→ Goal
Quote every row below verbatim, leaving out the pictures.

**** Given information

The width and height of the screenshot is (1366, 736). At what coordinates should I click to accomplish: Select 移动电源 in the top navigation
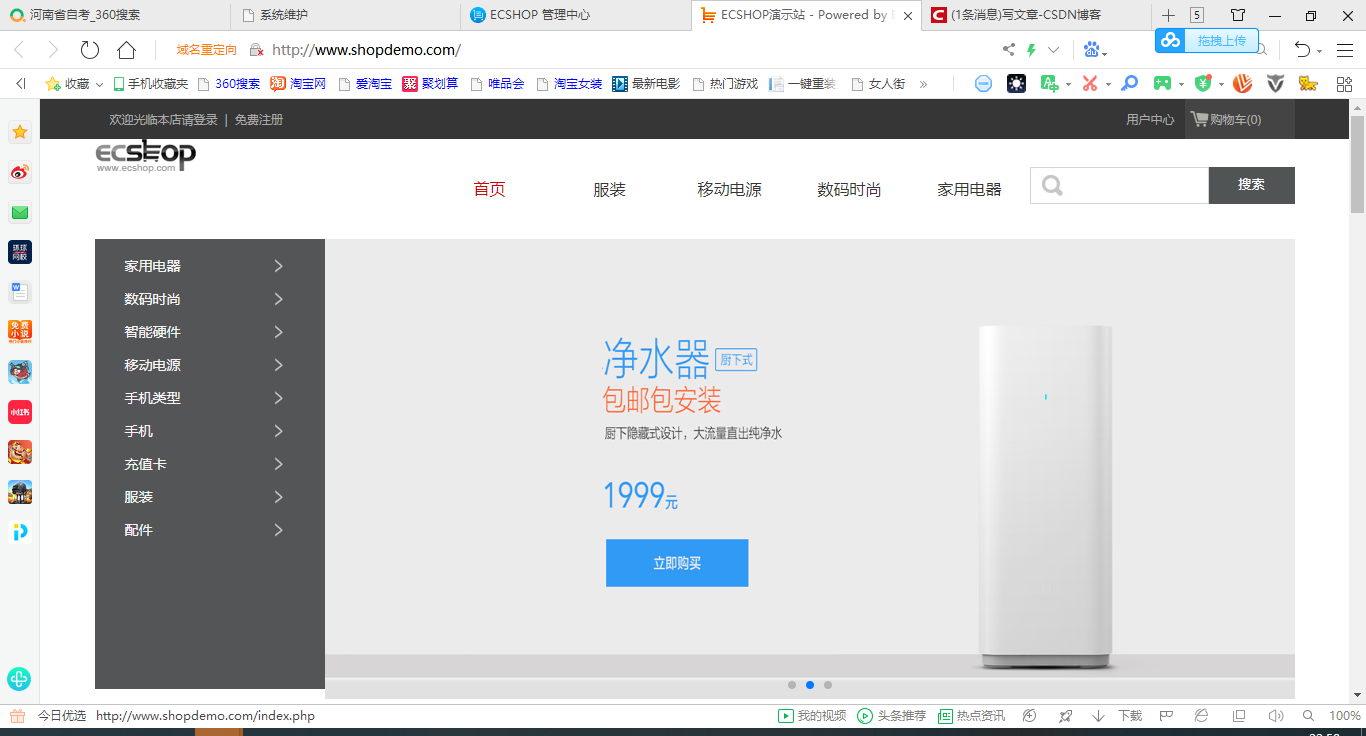tap(728, 189)
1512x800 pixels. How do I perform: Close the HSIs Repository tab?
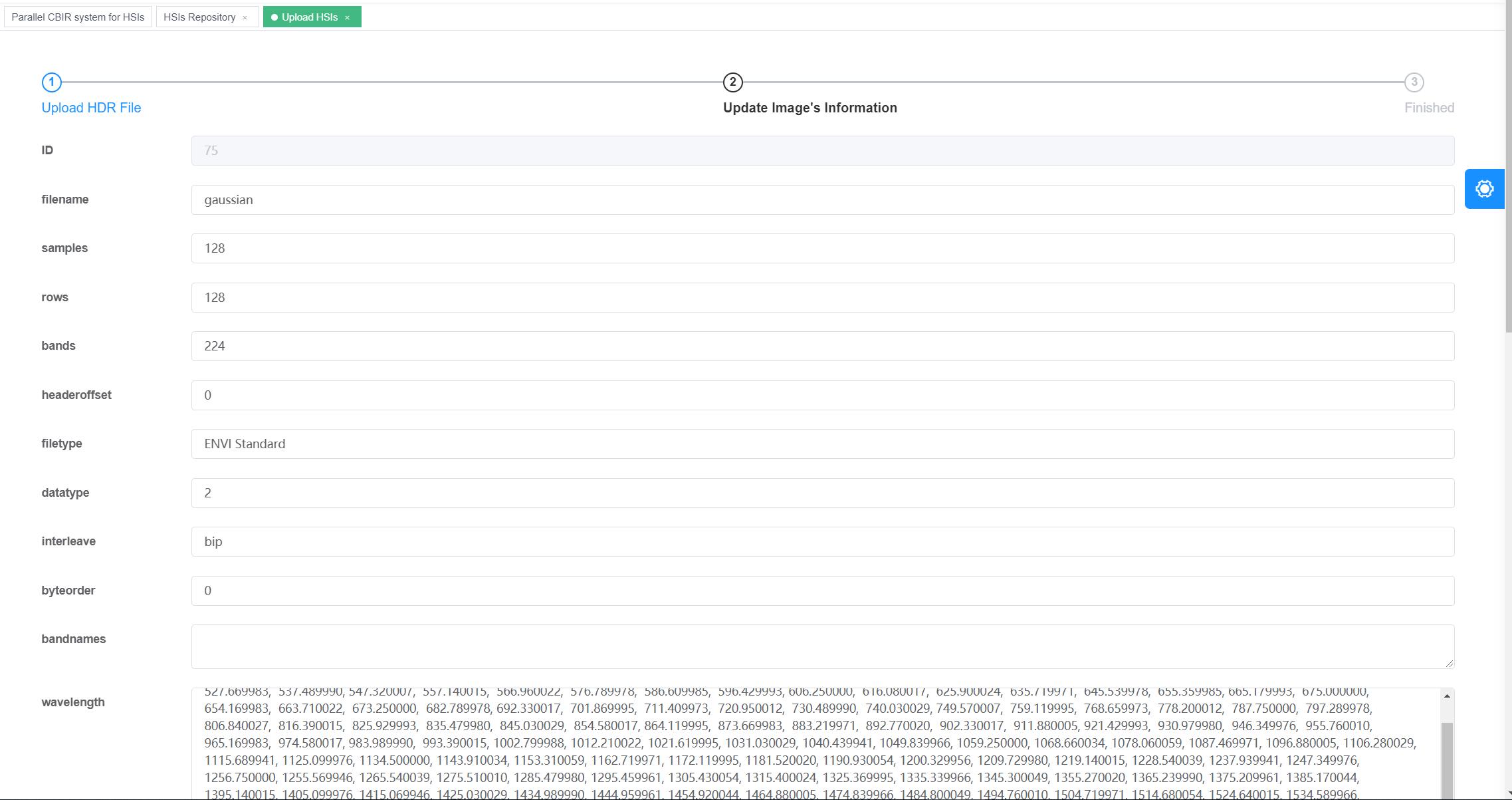coord(245,18)
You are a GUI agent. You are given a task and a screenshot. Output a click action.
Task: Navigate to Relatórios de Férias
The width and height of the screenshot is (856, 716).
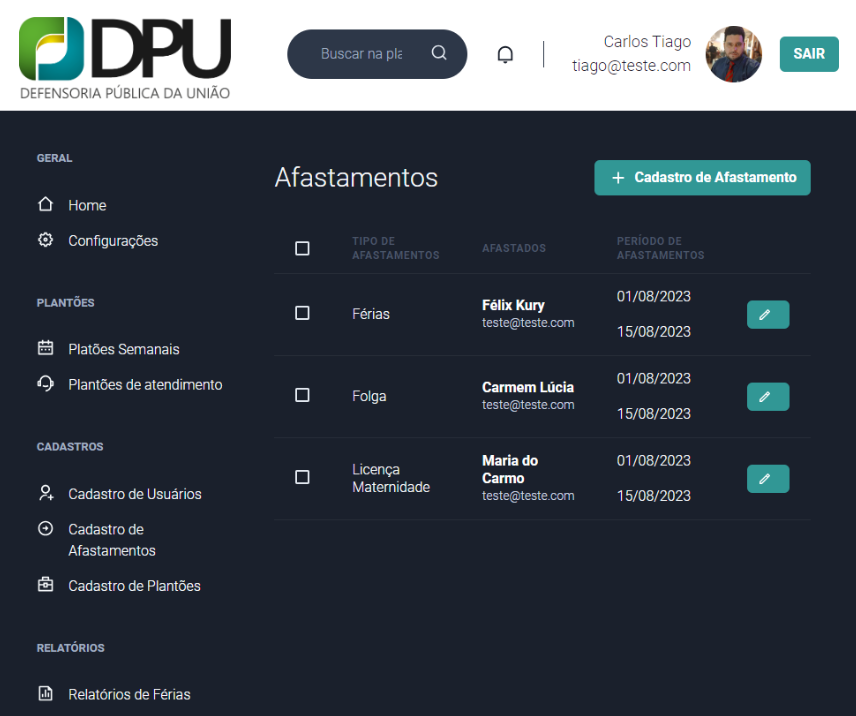pos(129,694)
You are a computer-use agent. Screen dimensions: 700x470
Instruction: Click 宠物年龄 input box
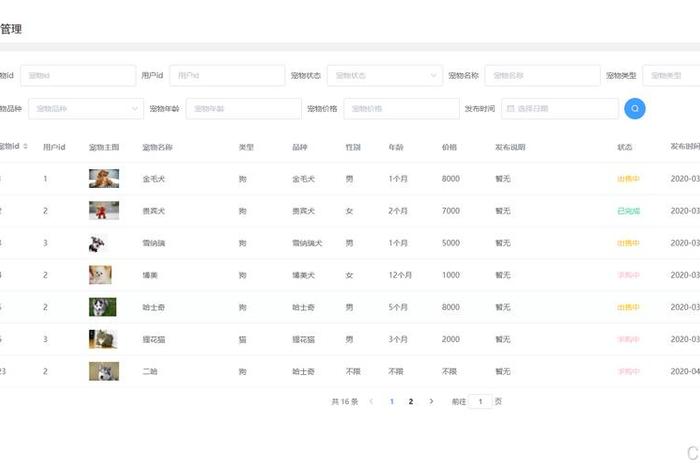tap(243, 108)
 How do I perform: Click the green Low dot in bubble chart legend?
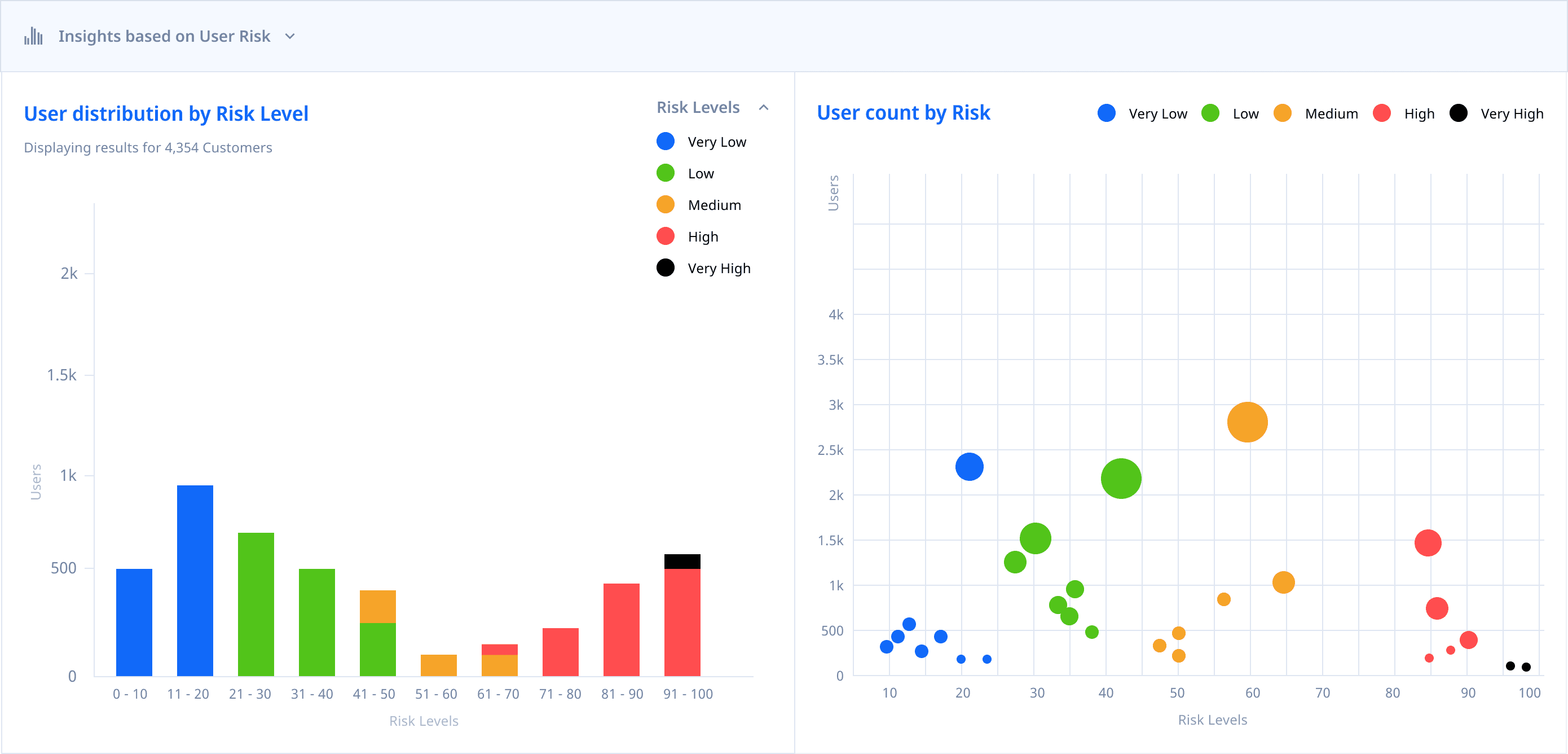(x=1210, y=113)
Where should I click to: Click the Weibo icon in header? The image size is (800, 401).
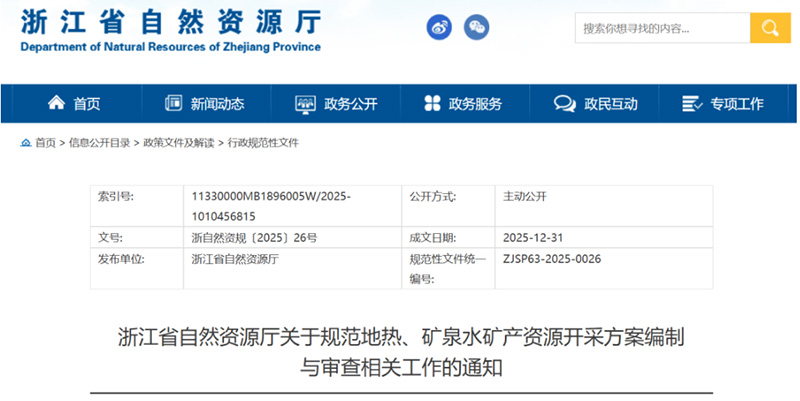click(x=440, y=28)
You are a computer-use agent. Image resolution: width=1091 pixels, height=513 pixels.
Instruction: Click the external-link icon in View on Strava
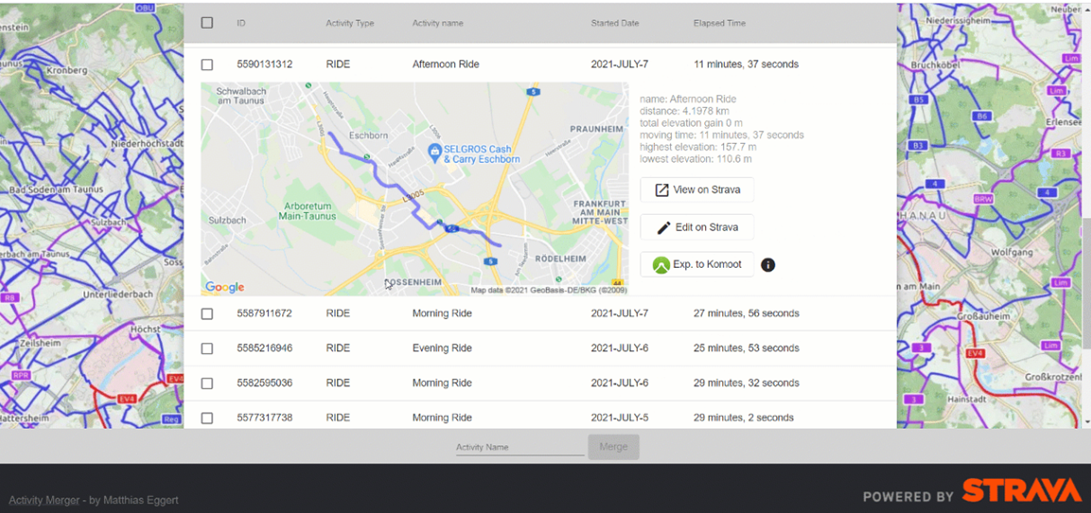click(661, 190)
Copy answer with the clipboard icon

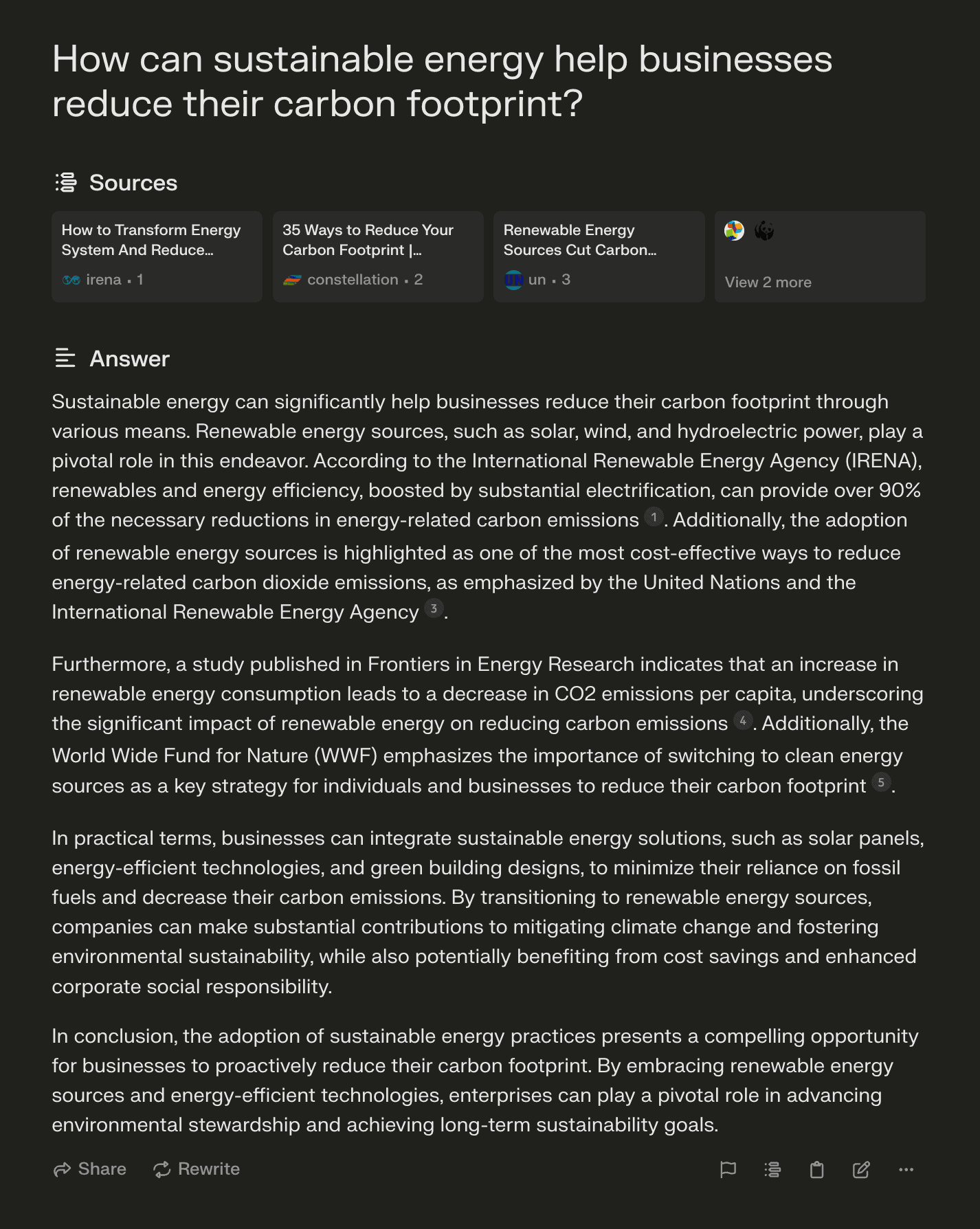816,1169
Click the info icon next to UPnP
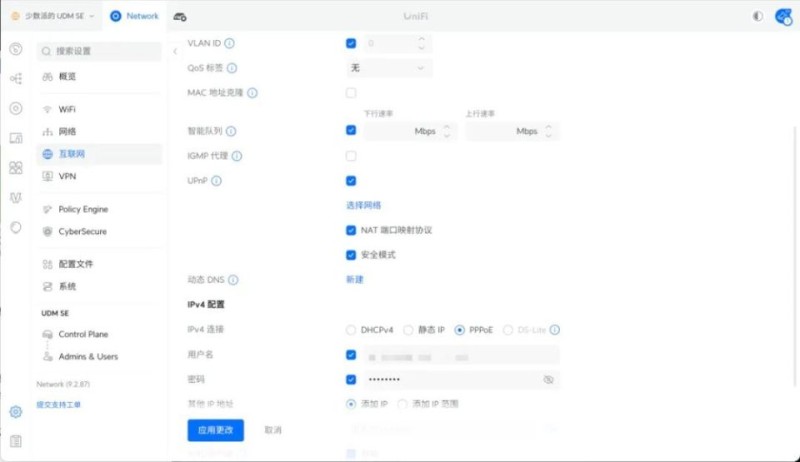This screenshot has width=800, height=462. pyautogui.click(x=216, y=181)
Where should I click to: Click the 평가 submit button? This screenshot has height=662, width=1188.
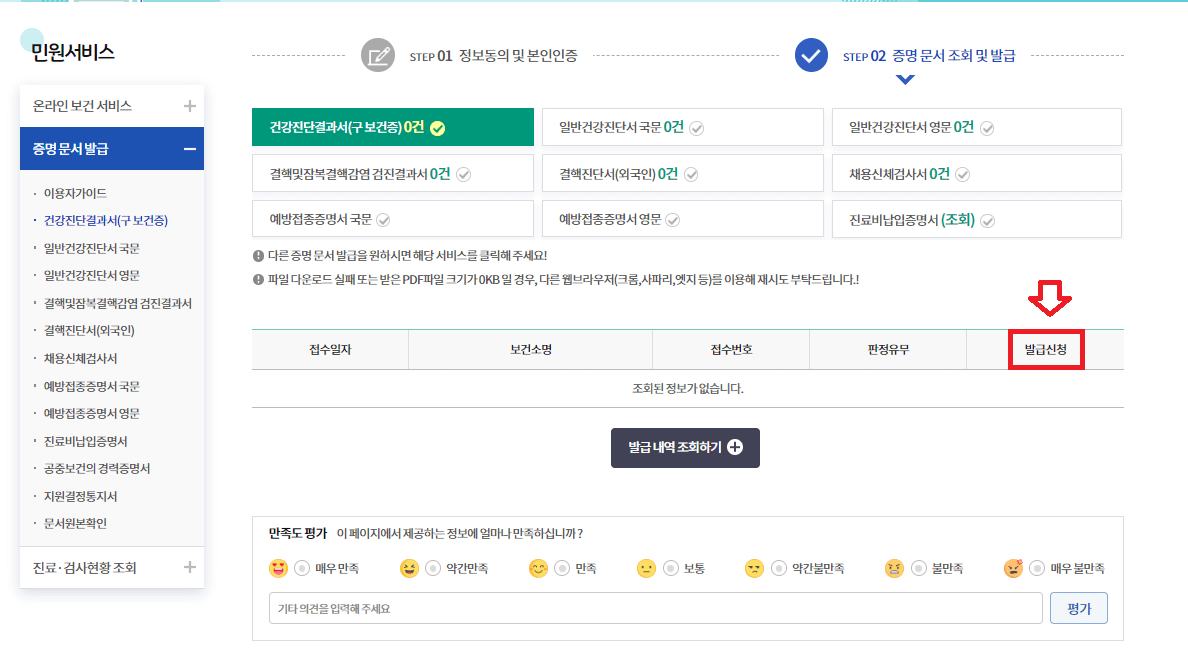1079,608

********

→ Written solution
The width and height of the screenshot is (1366, 736). At what coordinates should I click to accomplish: Select 移动电源 in the top navigation
tap(728, 189)
1512x800 pixels. How do I perform: Close the HSIs Repository tab?
coord(245,18)
You are a GUI agent. You are given a task and a screenshot. Output a click action.
Task: Navigate to Relatórios de Férias
The width and height of the screenshot is (856, 716).
pos(129,694)
You are a computer-use agent. Screen dimensions: 700x470
Instruction: Click 宠物年龄 input box
tap(243, 108)
 How do I perform: Click the green Low dot in bubble chart legend?
(x=1210, y=113)
Where should I click to: Click the Weibo icon in header? The image size is (800, 401).
click(x=440, y=28)
You are a computer-use agent. Image resolution: width=1091 pixels, height=513 pixels.
Instruction: Click the external-link icon in View on Strava
click(661, 190)
Copy answer with the clipboard icon

816,1169
Click the info icon next to UPnP
This screenshot has width=800, height=462. pyautogui.click(x=216, y=181)
Where should I click to: Click the 평가 submit button? This screenshot has height=662, width=1188.
1079,608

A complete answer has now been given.